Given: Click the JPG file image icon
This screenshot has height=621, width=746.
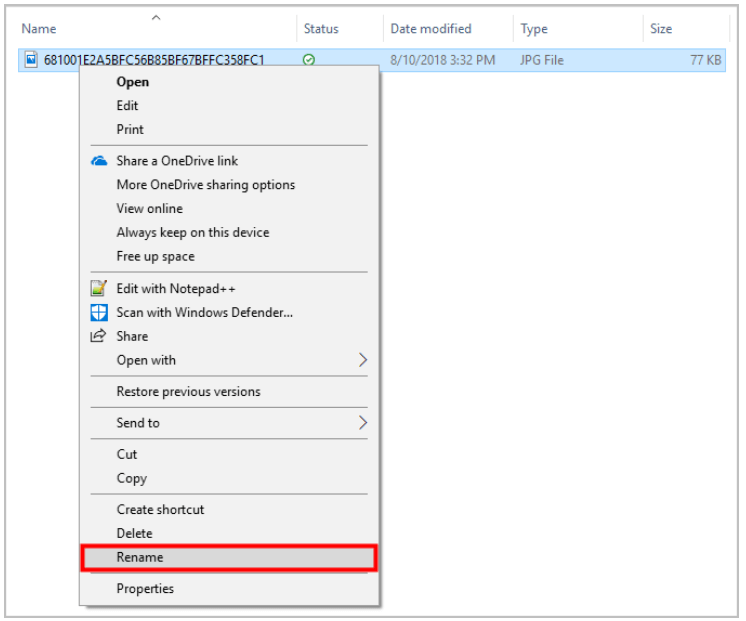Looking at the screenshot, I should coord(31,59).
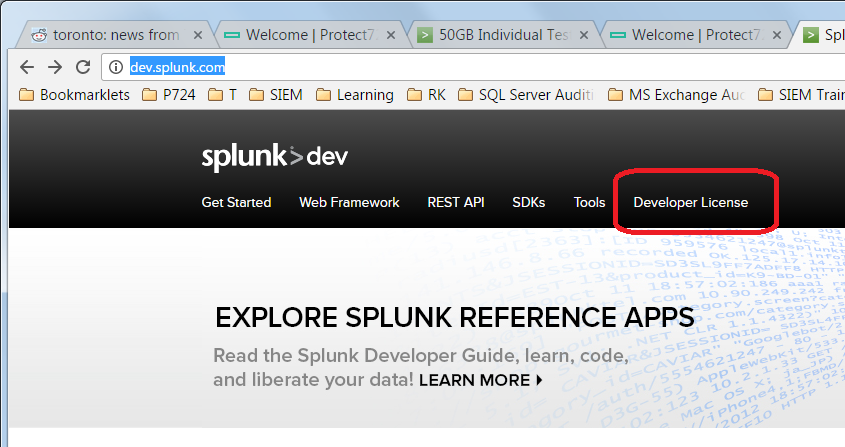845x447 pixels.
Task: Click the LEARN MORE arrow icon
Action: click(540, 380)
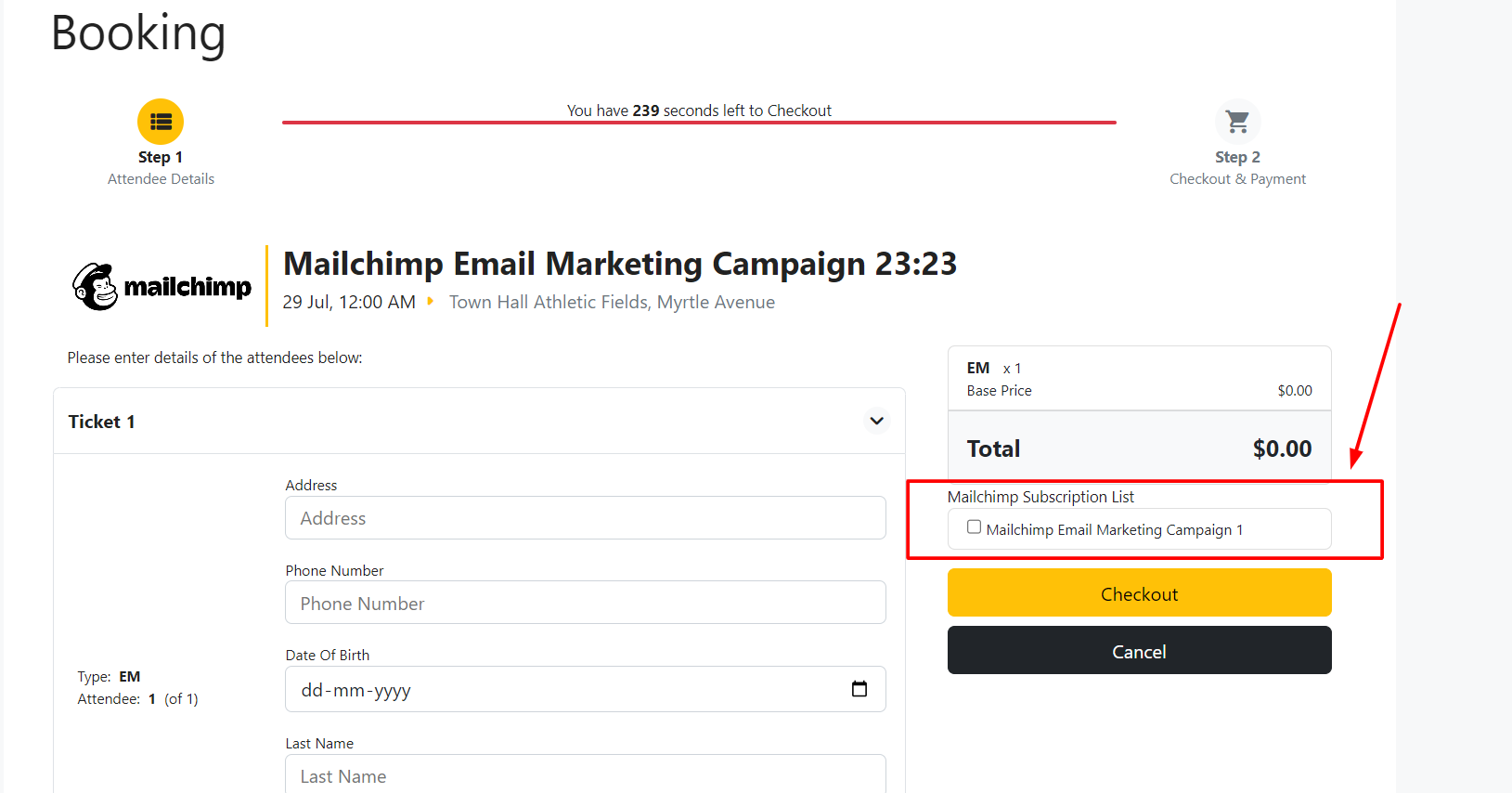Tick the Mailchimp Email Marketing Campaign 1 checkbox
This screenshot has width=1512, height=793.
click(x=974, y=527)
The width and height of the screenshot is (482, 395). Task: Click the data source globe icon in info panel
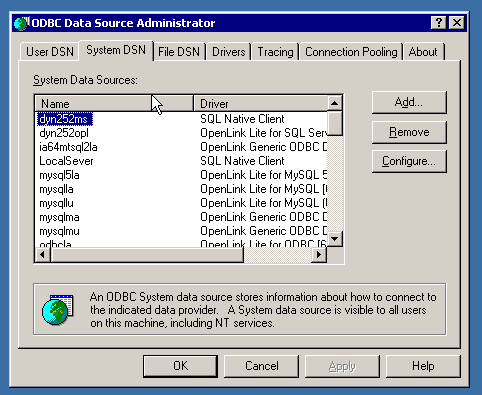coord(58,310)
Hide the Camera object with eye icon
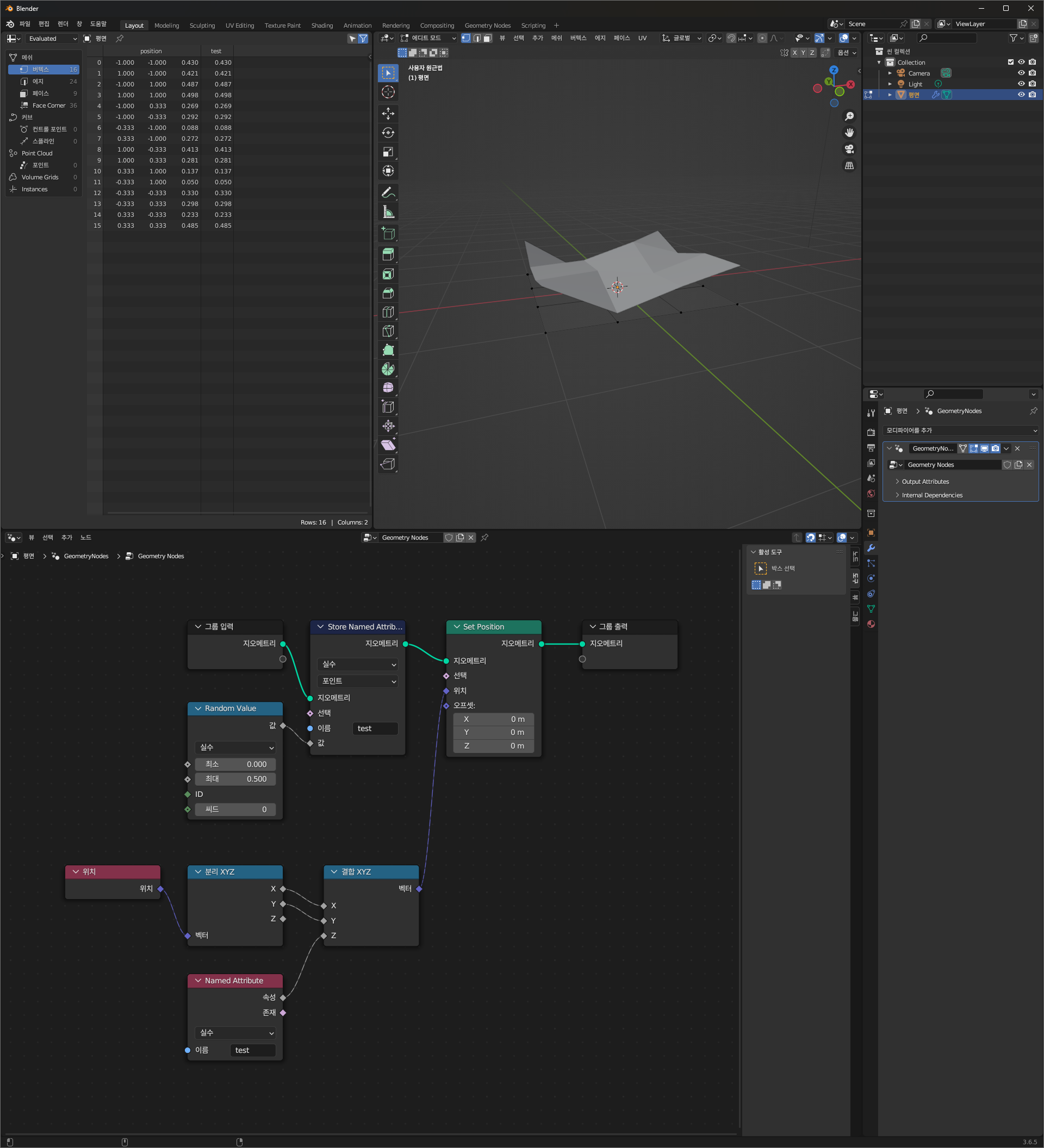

════════════════

◆ REQUIREMENT ◆
Copy out all of the items above word for word, omitting the pictures.

◆ WRITTEN SOLUTION ◆
Given: Click the JPG file image icon
This screenshot has height=621, width=746.
Looking at the screenshot, I should coord(31,59).
845x447 pixels.
Task: Click the LEARN MORE arrow icon
Action: click(540, 380)
Tick the Mailchimp Email Marketing Campaign 1 checkbox
This screenshot has width=1512, height=793.
click(x=974, y=527)
The width and height of the screenshot is (482, 395). Task: Click the data source globe icon in info panel
coord(58,310)
Hide the Camera object with eye icon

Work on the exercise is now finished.